Claims, about God being self-existent, and the source of our existence, right down to our every breath and micro-detail is not a popular position.   The rampant thing is to accuse God for all that is malfunctioning and broken in our world.  The custom is to blame God for every fault and flop in history.  Actually the things that have traumatized humanity over the centuries are a drop in the bucket to what is about to be unleashed in this Revelation of Christ.

In Tim Keller’s book, The Reason For God, its stated:

“Just because we can’t see or imagine a good reason why God might allow something to happen, doesn’t mean there can’t be one”.

Where is our faith?  Is our faith in our brain?  Is our confidence in our cognitive abilities?  Is it in someone else’s thoughts?  Is our faith in America, liberal or conservative politics, our educational system?  Or is our faith in the God who is, was and is to come?

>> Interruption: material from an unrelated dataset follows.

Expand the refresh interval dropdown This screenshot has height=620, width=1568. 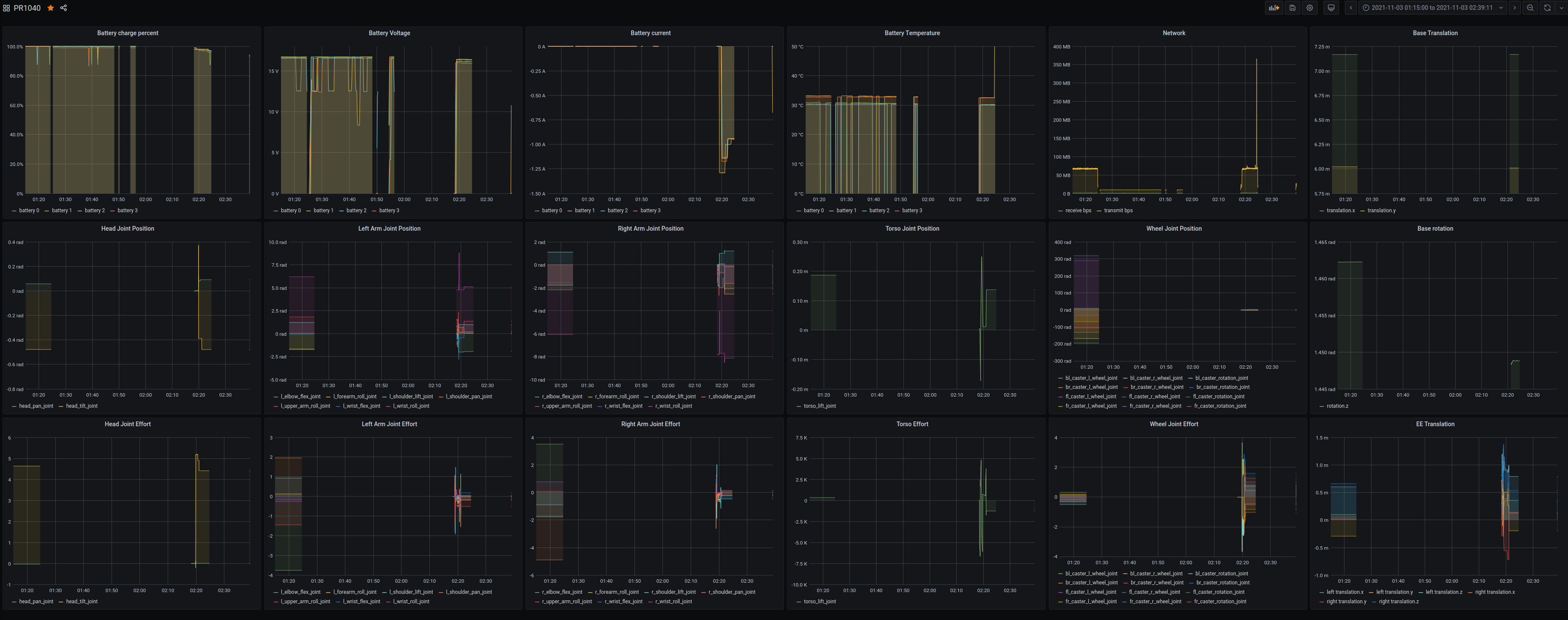[x=1560, y=8]
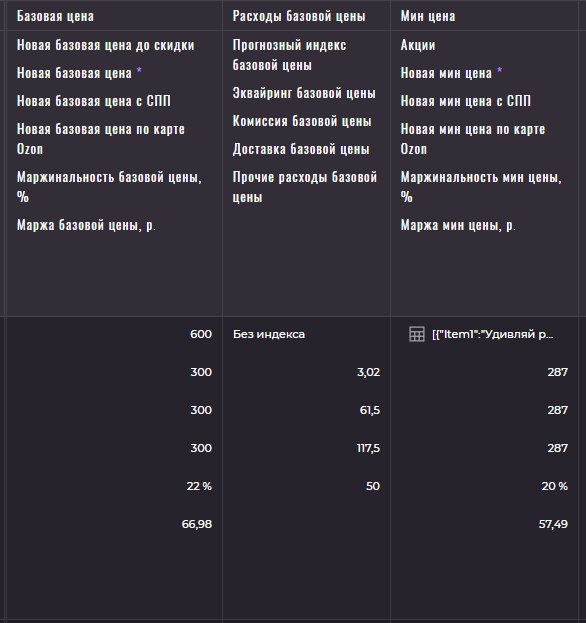Click the Расходы базовой цены column header
This screenshot has width=586, height=623.
[x=299, y=16]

C.S. Lewis initially rejected God’s existence because of what he felt was the cruelty of life.  Then Lewis realized that suffering proved God’s existence.  Those who refuse God’s existence exalt the evolutionary process, which depends on the harmony of convergence through the emergence of decay.

Evolution depends on suffering and death.  You can’t be outraged with injustice if a true source of justice is non-existent.

God is our only source of life through His grace and peace by the forgiveness of sins through Jesus, and it is all according to the riches of his grace.